International creditors demanded sweeping changes to Greek Prime Minister Alexis Tsipras’ tax and reform proposals on Wednesday, adding fresh uncertainty to talks aimed at unlocking aid to avert a debt default next week.
Sources close to the negotiations said the creditors had presented counter-proposals covering an array of differences on sensitive issues, hours before Euro Zone finance ministers were due to convene to try to approve an agreement.
Before flying to Brussels, Tsipras attacked the position of “certain” creditors — a swipe at the International Monetary Fund — as strange since he said they had rejected fiscal measures Athens put forward to plug a budget gap.
“This odd stance seems to indicate that either there is no interest in an agreement or that special interests are being backed,” the leftist premier tweeted.
Financial markets reacted nervously, with investors rushing into safe-haven German bonds and the euro suffering a brief sell-off.
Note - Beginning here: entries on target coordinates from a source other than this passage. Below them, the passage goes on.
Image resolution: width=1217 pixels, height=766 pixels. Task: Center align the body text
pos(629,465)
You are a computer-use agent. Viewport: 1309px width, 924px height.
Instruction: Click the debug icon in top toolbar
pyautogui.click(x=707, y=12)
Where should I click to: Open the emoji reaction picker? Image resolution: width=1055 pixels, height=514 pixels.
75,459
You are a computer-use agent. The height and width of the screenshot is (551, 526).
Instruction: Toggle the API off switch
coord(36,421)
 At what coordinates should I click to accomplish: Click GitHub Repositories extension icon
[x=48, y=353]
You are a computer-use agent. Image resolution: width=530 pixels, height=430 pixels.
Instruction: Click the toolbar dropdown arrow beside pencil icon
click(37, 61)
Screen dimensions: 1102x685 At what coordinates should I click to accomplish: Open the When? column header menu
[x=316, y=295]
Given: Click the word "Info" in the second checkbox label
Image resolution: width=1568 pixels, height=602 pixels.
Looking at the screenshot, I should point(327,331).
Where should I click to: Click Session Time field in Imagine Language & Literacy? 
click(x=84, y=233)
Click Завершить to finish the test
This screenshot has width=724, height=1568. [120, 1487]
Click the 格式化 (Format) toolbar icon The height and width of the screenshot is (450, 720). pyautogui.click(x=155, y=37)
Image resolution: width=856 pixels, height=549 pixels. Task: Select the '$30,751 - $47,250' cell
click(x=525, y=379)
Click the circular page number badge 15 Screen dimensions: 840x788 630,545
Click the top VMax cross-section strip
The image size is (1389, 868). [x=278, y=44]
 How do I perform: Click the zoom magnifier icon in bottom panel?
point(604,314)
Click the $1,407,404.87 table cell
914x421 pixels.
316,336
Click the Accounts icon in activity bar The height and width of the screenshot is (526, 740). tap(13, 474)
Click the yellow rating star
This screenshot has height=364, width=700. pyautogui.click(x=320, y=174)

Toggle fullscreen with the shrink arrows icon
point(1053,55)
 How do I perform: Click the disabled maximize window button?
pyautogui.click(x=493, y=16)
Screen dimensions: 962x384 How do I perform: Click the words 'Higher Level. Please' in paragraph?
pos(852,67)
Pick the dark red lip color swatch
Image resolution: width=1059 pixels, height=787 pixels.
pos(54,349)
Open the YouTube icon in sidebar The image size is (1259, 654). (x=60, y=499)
European shares dropped and US stocks opened lower.
A European Union official insisted the talks had not broken down and said the exchange of different proposals was a normal part of the negotiation.
But a Greek official said the lenders’ five page counter-proposal — full of crossings-out and underlining in red ink — differed little from their initial June 3 offer and took scant account of Athens' document. In Athens, an official in Tsipras' Syriza party said a state minister had branded the latest proposals “absurd” at a meeting of the party's political committee.
The talks were especially fraught because there is so little time left to reach a deal before Greece has to make a repayment to the IMF on June 30, the day its current bailout expires.
If Greece misses that payment and is declared in default to the IMF, it could trigger a bank run, capital controls and an eventual Greek exit from the euro zone, showing that membership of the currency is not irrevocable as its founders intended.
Among the many unresolved issues were labour laws, collective bargaining, pension reform, public sector wages, opening up closed professions, investment as well as value-added tax and corporate income tax.
Also in dispute were Tsipras' demands for debt relief, which euro zone partners do not want to address at this stage.